# Activity
The word to find is "will". Copy each line of the material that contains it.

━━━

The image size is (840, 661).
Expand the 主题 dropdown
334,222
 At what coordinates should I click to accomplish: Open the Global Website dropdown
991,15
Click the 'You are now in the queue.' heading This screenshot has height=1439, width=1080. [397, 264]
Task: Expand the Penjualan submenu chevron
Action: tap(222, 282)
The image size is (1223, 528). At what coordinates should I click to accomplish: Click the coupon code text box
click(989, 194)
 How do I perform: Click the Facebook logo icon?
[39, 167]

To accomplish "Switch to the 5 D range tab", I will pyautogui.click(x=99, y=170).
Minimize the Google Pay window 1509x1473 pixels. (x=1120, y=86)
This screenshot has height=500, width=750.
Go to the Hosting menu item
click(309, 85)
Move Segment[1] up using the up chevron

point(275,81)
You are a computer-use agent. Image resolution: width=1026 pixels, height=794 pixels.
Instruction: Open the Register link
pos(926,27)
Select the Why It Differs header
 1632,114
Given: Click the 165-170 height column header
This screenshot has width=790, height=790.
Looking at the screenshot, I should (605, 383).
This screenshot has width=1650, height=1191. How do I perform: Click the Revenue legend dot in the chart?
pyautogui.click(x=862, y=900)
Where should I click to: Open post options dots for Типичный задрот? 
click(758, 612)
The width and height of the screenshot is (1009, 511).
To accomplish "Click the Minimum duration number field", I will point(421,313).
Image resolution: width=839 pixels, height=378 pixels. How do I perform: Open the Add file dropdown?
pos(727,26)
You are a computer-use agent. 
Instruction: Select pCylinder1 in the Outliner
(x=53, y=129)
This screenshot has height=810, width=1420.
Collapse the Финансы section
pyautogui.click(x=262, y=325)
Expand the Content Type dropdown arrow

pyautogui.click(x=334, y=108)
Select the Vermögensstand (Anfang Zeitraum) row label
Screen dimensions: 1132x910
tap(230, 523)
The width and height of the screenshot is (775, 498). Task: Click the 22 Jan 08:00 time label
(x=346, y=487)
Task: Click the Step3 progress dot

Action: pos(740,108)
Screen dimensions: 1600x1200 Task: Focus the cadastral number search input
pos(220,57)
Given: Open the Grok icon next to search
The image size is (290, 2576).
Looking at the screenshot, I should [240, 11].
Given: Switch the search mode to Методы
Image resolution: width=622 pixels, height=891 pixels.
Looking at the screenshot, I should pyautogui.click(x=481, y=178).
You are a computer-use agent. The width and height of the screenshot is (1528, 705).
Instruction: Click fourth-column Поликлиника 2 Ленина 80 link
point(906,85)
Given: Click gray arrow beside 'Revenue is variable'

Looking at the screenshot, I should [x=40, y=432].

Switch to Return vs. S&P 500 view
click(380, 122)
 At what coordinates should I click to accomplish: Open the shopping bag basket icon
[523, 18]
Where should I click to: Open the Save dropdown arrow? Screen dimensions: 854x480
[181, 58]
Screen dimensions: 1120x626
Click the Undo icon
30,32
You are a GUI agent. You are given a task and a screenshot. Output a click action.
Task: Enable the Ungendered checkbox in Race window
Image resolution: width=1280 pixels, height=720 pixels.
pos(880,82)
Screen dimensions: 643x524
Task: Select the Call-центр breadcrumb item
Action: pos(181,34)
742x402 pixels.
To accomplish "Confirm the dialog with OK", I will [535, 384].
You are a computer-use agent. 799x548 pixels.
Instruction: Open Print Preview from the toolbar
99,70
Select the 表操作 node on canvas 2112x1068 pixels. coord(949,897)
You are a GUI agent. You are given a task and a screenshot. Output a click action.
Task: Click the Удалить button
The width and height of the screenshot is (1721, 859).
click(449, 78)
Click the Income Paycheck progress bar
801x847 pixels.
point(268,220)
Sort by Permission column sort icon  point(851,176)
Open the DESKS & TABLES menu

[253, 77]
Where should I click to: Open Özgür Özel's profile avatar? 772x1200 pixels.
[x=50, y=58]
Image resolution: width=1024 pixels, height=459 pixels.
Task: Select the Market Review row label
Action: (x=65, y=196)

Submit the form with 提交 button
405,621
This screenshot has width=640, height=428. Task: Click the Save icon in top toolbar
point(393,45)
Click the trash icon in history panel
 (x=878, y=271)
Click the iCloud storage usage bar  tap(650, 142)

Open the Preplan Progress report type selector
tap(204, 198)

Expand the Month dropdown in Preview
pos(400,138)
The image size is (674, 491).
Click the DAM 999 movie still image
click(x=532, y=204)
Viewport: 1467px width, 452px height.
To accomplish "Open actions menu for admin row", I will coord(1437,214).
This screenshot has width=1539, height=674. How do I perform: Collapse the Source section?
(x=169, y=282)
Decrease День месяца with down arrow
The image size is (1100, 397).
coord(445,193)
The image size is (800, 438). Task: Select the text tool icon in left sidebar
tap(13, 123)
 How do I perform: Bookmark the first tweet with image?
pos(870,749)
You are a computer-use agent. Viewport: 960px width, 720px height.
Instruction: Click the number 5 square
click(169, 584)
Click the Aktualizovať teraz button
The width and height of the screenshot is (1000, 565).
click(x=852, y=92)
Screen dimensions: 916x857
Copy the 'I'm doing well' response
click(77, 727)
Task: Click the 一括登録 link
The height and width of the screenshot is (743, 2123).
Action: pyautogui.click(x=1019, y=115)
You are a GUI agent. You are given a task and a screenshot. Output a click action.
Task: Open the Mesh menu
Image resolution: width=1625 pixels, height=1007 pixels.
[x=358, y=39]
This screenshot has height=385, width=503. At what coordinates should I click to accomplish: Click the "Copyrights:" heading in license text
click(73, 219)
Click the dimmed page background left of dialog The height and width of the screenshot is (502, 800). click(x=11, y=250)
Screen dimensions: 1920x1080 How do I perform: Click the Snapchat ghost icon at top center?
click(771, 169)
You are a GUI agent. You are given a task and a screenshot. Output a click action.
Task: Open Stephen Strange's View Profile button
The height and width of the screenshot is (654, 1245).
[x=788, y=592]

━━━

# Reply to the task
To accomplish "Switch to the 5 D range tab", I will pyautogui.click(x=99, y=170).
To accomplish "Click the Minimum duration number field", I will point(421,313).
To accomplish "Confirm the dialog with OK", I will [535, 384].
To accomplish "Open actions menu for admin row", I will coord(1437,214).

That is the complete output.